EXERCISE DIRECTIONS = Copy the final lines exactly, starting at the one that contains "This screenshot has" and ending with the last line of the listing below. Pictures are not part of the copy.
[Start of Attachment]
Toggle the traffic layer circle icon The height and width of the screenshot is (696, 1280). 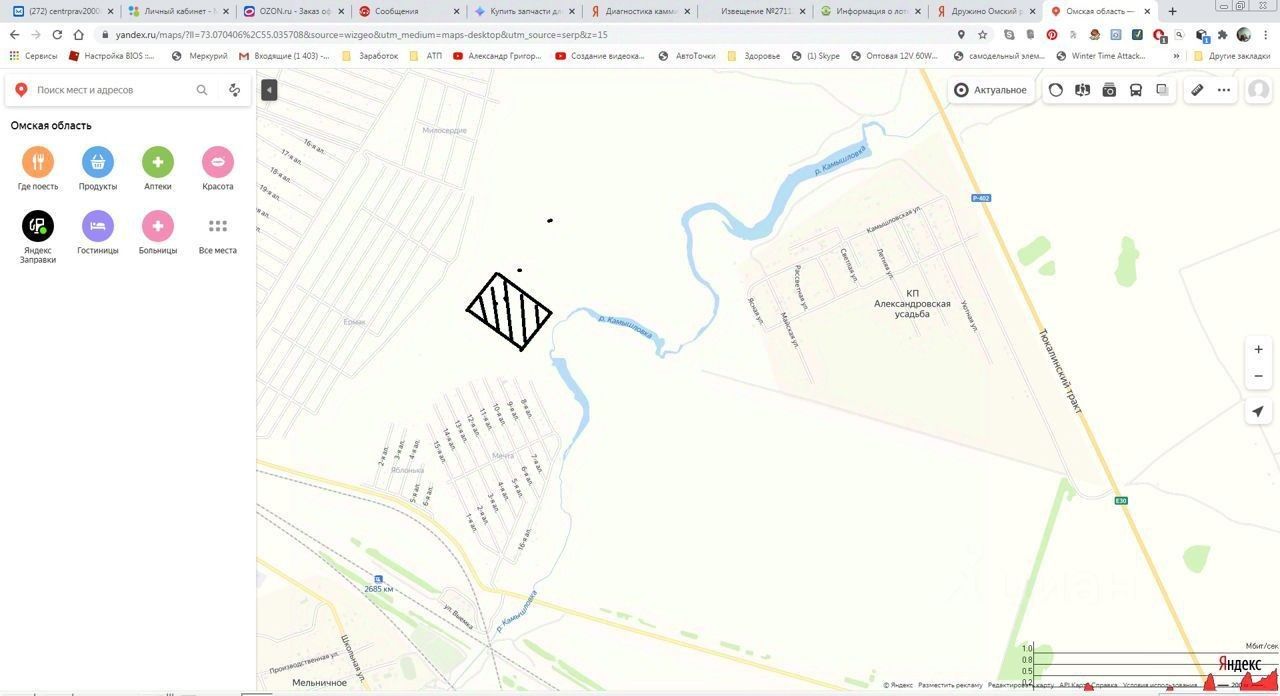(1056, 90)
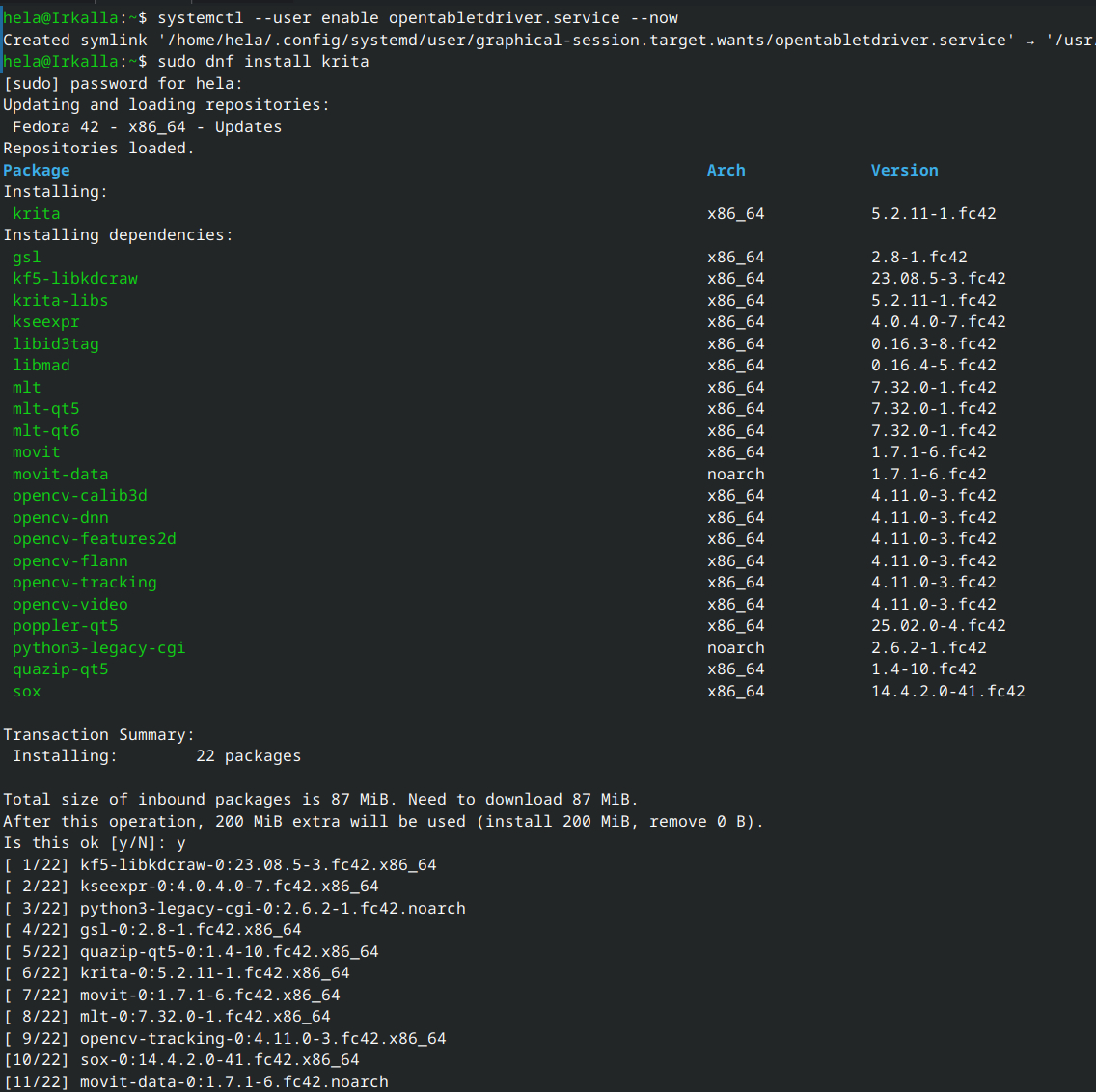1096x1092 pixels.
Task: Click the Transaction Summary heading
Action: point(98,735)
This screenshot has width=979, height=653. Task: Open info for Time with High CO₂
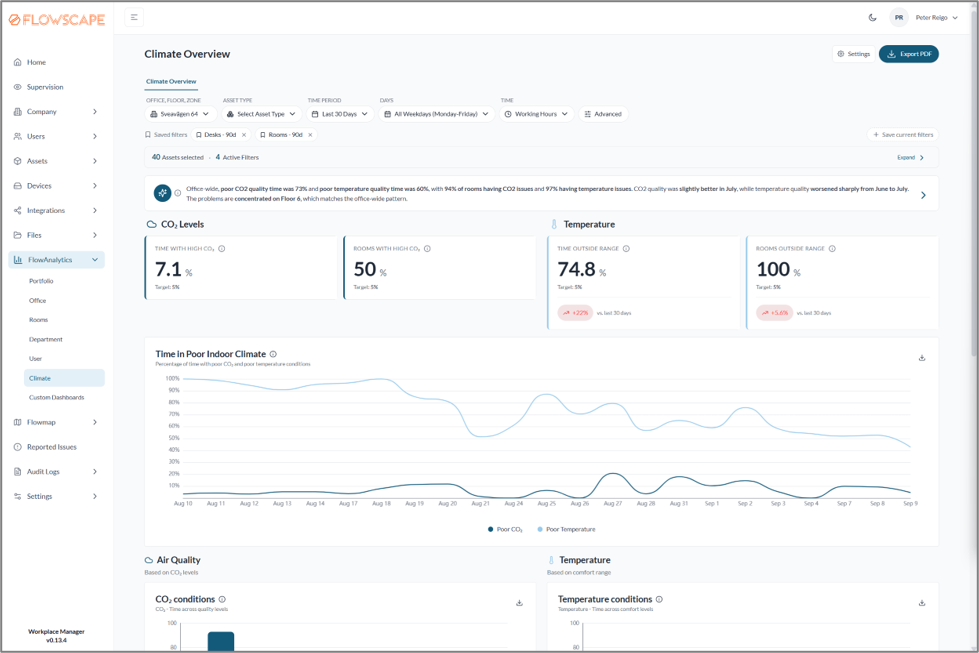(x=222, y=248)
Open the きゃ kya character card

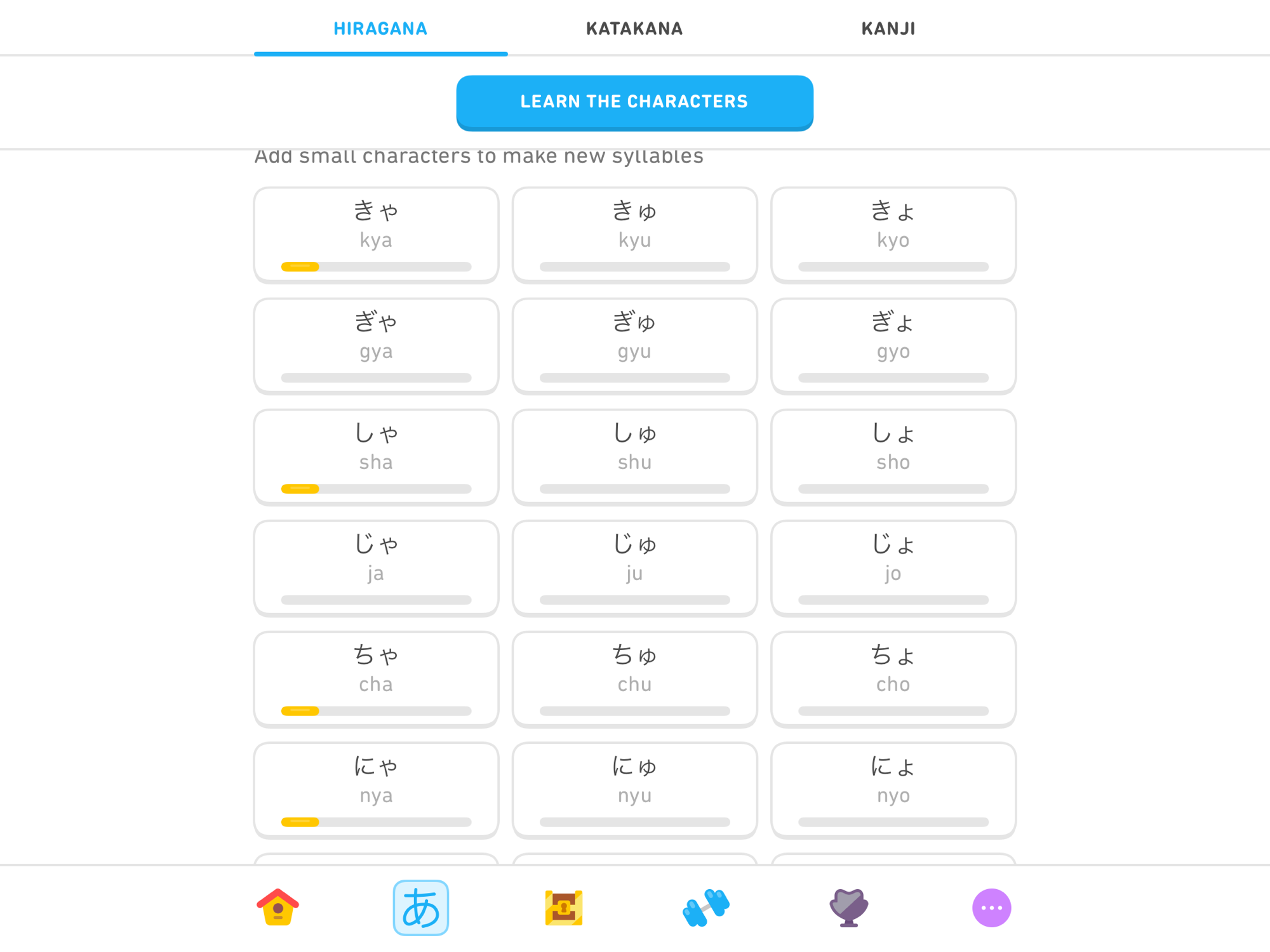click(376, 235)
[End of Attachment]
REPLY =
This screenshot has width=979, height=653. Task: Open info for Time with High CO₂
(x=222, y=248)
Open the きゃ kya character card

click(376, 235)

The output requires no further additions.